Source records:
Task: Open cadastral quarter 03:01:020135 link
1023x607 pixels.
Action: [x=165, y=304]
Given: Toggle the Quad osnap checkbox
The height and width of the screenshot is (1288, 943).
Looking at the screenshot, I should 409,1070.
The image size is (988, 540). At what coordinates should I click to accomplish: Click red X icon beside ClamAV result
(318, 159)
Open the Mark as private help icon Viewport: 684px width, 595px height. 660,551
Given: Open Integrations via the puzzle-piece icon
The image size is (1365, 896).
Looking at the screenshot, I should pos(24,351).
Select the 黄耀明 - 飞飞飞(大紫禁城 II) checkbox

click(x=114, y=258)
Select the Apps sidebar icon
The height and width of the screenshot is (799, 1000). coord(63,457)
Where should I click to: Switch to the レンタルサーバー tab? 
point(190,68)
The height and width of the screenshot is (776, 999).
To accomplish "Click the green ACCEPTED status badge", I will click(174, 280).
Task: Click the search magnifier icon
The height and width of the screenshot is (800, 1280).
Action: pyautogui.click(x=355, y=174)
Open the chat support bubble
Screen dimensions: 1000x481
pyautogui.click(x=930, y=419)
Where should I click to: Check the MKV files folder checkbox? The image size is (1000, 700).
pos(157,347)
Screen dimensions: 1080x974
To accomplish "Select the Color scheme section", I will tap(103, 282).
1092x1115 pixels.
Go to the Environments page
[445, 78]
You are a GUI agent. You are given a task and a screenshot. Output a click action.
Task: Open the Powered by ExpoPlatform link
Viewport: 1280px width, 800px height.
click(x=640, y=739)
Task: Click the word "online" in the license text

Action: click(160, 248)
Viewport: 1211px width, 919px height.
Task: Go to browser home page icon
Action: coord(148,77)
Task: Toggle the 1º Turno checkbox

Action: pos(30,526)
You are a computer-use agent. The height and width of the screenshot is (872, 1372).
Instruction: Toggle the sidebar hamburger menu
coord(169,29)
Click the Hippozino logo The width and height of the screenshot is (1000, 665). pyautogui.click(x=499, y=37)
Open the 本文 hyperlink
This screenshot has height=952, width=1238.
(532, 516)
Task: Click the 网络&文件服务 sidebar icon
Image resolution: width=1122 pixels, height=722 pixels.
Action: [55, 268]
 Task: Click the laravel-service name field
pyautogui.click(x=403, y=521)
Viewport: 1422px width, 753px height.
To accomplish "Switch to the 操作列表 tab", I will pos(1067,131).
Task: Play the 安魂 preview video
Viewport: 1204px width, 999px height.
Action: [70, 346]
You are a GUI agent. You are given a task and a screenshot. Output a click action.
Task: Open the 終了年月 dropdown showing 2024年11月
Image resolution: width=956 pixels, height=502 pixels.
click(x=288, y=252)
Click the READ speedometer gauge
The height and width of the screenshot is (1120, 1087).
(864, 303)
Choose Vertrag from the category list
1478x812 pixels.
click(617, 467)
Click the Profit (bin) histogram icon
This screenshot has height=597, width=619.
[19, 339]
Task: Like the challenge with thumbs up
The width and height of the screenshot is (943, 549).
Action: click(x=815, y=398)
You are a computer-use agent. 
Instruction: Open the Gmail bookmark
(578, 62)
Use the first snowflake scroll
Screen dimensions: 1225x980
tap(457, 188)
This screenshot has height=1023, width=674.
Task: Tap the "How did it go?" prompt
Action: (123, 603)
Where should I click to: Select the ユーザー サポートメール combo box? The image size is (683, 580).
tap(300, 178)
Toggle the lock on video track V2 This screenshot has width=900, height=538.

> Work task
When the line with "Screen dimensions: 1080x974" is reached in the data above, start copying there, and copy each line exactly until the line with "You are a computer-use agent. The" has been copied; copy nothing else.

> Task response
Screen dimensions: 1080x974
To accomplish "Select the Color scheme section", I will tap(103, 282).
1092x1115 pixels.
Go to the Environments page
[445, 78]
You are a GUI agent. You are given a task and a screenshot. Output a click action.
Task: Open the Powered by ExpoPlatform link
Viewport: 1280px width, 800px height.
click(x=640, y=739)
Task: Click the word "online" in the license text

Action: click(160, 248)
Viewport: 1211px width, 919px height.
Task: Go to browser home page icon
Action: coord(148,77)
Task: Toggle the 1º Turno checkbox

Action: pos(30,526)
You are a computer-use agent. The height and width of the screenshot is (872, 1372).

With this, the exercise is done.